Future of Flow Measurement in Gas and Oil

In the search for energy sources around the world there has been an increasing focus on gas flow measurement. For years oil has dominated the global energy markets, but recently natural gas has upped the ante in the popularity stakes.

As supplies of crude oil continue to decline, it’s only natural that the industry moves towards alternative fossil fuels. It’s predicted that vast reserves of natural gas remain undiscovered around the world, and estimates suggest there is enough below ground to fuel the world for another 75 years. An increasing number of natural gas explorations and extractions have shifted the whole energy industry in an effort to meet demands.

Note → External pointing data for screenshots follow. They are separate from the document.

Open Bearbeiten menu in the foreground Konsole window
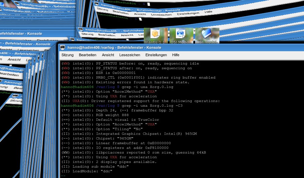The image size is (304, 178). point(88,55)
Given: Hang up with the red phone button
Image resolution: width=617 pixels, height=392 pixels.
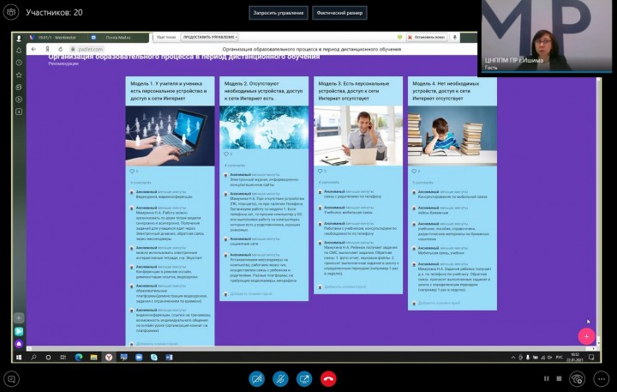Looking at the screenshot, I should click(328, 378).
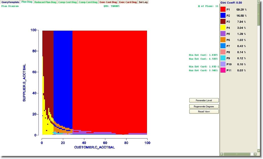Screen dimensions: 263x159
Task: Select the red P1 plan swatch
Action: [223, 9]
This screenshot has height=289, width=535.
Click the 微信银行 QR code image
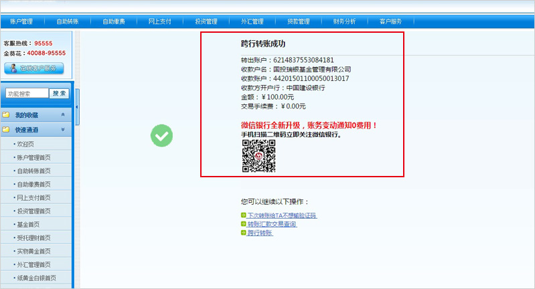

The custody transfer process of natural gas – the transportation of the fuel from one operator to another – has seen flow measurement move away from traditional technology to meet the needs of the gas industry. Ultrasonic and Coriolis meters are beginning to replace differential pressure (DP) meters, which for a long time have been used in the custody transfer process. DP flowmeters have for a long time been used in this process, but for the measurement to happen they need to reduce pressure within the meter. Ultrasonic flowmeters cause little pressure-drop and are generally more reliable.

Hailed as the bridge between fossil fuel and renewables, the use of natural gas is expected to continue rising in America, Europe and the Middle East in particular.